Although these articles relate to such different discoveries, they all converge into a single greater narrative: a narrative that describes how the interplay between different factors such as migration patterns, environment, diet and lifestyle during the Palaeolithic Era (early Stone Age) and beyond have left their mark in contemporary genetic material.

By comparing the prehistoric DNA profiles with analyses of contemporary DNA profiles, and combining archaeology with research in a long list of other fields such as medicine, epidemiology and historical migration research, the research group has succeeded in creating a precision tool that can generate entirely new scientific knowledge.

MS origin traced back in time

Photo: Sayo Studio/Nature

For example, one question that has occupied researchers for many years is the origins of multiple sclerosis (MS), a chronic neurological disease of the central nervous system in which the body’s own immune cells attack the insulation surrounding the nerve fibres in the brain and spinal cord. Why is the risk of being affected by MS approximately twice as high in Scandinavia as in Southern Europe?

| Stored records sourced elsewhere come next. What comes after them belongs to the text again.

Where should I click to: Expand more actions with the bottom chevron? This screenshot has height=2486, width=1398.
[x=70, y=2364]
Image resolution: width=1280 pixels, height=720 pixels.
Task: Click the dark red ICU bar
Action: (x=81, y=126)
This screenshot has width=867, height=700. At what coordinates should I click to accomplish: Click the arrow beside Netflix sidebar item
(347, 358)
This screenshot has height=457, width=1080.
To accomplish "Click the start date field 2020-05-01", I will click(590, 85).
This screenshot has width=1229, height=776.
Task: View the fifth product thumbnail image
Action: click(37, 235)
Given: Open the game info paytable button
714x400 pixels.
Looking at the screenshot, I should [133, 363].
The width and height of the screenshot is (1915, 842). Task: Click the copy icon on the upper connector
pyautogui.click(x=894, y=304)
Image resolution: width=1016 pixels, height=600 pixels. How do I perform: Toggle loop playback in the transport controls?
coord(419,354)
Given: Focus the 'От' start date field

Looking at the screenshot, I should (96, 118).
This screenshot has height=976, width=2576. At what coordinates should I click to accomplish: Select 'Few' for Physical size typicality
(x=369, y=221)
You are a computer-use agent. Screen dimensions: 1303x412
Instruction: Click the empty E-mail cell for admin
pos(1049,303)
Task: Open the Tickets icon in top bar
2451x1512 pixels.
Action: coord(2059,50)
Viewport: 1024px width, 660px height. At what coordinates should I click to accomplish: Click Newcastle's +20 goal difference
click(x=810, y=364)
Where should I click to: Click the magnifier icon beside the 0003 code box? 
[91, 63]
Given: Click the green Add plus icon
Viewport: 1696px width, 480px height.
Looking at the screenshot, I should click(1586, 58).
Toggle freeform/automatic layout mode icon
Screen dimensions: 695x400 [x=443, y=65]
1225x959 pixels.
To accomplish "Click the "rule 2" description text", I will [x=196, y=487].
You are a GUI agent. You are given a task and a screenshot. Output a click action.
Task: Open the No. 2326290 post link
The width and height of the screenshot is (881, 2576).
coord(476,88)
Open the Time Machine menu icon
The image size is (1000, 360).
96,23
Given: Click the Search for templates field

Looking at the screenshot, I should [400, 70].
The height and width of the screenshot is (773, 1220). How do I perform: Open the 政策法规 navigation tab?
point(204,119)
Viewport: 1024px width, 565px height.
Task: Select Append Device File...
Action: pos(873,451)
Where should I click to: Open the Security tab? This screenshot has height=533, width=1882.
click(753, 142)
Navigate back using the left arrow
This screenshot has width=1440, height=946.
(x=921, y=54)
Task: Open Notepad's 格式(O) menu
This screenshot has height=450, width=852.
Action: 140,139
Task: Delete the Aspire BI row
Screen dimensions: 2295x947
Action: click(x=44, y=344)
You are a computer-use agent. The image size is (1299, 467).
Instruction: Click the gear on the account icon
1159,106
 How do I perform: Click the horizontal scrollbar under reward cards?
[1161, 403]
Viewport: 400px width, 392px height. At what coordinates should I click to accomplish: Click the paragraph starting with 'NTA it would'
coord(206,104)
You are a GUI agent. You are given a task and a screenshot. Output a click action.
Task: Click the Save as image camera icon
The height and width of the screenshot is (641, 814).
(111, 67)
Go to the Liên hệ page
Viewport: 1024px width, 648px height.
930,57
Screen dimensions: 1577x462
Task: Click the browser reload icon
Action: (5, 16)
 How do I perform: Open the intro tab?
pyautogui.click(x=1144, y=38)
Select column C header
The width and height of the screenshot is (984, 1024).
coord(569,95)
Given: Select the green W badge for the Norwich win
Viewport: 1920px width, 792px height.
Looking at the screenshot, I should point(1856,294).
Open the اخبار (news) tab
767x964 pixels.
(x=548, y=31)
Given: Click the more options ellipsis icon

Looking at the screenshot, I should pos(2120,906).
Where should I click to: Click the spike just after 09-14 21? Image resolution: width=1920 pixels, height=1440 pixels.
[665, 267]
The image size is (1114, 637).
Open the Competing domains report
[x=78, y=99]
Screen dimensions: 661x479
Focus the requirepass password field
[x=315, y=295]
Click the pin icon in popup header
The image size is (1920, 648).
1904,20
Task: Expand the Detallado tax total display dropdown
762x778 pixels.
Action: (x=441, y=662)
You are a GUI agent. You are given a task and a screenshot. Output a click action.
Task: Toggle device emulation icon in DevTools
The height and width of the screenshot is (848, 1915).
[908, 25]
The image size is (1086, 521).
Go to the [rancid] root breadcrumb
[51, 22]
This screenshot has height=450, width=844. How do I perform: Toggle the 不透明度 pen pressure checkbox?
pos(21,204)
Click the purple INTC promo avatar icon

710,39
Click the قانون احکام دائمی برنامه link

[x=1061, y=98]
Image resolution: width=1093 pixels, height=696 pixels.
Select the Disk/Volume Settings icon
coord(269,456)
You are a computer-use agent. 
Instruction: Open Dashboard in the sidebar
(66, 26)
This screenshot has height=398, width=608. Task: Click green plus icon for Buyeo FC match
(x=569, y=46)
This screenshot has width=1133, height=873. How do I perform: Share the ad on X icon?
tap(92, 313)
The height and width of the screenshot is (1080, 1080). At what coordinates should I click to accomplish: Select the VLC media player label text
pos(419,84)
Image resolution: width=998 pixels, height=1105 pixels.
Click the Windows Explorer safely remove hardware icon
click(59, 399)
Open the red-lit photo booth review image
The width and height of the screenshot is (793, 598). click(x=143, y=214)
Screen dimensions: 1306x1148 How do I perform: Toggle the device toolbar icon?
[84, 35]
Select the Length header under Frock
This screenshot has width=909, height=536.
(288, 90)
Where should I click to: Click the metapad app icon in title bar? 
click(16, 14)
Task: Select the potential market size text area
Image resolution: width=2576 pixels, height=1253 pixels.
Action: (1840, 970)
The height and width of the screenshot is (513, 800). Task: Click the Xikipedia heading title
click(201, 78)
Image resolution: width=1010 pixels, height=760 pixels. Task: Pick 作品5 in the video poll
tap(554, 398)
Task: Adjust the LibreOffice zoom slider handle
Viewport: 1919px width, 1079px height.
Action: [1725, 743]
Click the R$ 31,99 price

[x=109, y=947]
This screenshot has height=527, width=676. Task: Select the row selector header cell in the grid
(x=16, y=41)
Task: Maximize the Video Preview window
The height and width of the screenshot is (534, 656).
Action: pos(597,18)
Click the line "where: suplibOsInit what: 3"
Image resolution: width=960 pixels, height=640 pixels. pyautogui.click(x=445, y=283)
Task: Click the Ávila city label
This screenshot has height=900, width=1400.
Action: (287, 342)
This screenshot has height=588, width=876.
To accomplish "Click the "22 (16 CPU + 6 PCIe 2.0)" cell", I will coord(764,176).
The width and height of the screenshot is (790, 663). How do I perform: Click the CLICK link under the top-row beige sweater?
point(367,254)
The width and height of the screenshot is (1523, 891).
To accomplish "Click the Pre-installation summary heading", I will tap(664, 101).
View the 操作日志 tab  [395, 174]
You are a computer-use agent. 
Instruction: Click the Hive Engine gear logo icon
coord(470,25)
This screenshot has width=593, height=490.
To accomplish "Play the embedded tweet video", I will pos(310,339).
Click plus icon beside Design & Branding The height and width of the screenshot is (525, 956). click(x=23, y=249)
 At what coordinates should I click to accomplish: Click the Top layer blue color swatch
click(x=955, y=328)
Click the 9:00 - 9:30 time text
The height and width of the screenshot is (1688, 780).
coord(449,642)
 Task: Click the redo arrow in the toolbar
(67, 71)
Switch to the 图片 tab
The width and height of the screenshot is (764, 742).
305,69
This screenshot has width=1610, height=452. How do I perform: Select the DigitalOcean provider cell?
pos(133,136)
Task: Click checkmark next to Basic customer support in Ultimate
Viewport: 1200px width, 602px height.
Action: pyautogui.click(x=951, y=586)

Several theories have been advanced over the years, but none have been able to present a comprehensive answer until now. One reason has been the difficulty of finding the origins of MS.

With the aid of the prehistoric DNA profiles and the interdisciplinary research model, the research group has now been able to track the genetic traces of the risk gene for MS backwards in time and find its geographical origin around 5,000 years ago.

More specifically, to when the Yamnaya culture migrated across the Pontic Steppe (modern-day Ukraine, south-western Russia and western Kazakhstan) and mixed with groups of Eastern European farmers, before spreading across Europe in the form of Corded Ware groups (read more in the article New study unearths our Scandinavian forefathers).

Zoonoses theory

The study also indicates that it could have been a distinct advantage for Corded Ware groups to retain the risk gene, despite this gene increasing the risk of developing MS.

Although the article does not present any evidence that the risk gene could have constituted an advantage, the research group has a hypothesis.

Like previous farmer groups, the people of the Yamnaya culture had domesticated and bred cattle and sheep, and thus were exposed to zoonoses – in other words, diseases that can be transmitted from animals to humans. The Yamnaya people may have succeeded in transforming and augmenting their immune response through the evolutionary process to acquire better protection against zoonoses and infections – but with the disadvantage that this increased protection also came with a greater risk of developing MS.

“Thus far, we cannot establish this with certainty, but the zoonoses hypothesis is probable,” says Kristian Kristiansen, archaeologist at the University of Gothenburg.

Kristian Kristiansen, Phone: +46(0)704-18 57 67, e-mail:


Four articles in Nature

Population Genomics of Postglacial Western Eurasia (Allentoft et al.)

The Selection Landscape and Genetic Legacy of Ancient Eurasians (Irving-Pease et al.)

Elevated Genetic Risk for Multiple Sclerosis Originated in Steppe Pastoralist Populations (Barrie et al.)

100 Ancient Genomes Show Repeated Population Turnovers in Neolithic Age Denmark (Allentoft et al.) 

Research projects at the University of Gothenburg

Two of the articles in Nature are related to the RISE II research project, which is financed by the Bank of Sweden Tercentenary Foundation (RJ) and is a collaboration between the Department of Historical Studies at the University of Gothenburg, the University of Copenhagen, and the Lundbeck Foundation GeoGenetics Centre. The other two articles in Nature on the Stone Age use material from the long-standing collaboration between the University of Gothenburg and the University of Copenhagen in the research projects RISE I and RISE II – a collaboration that began in 2011.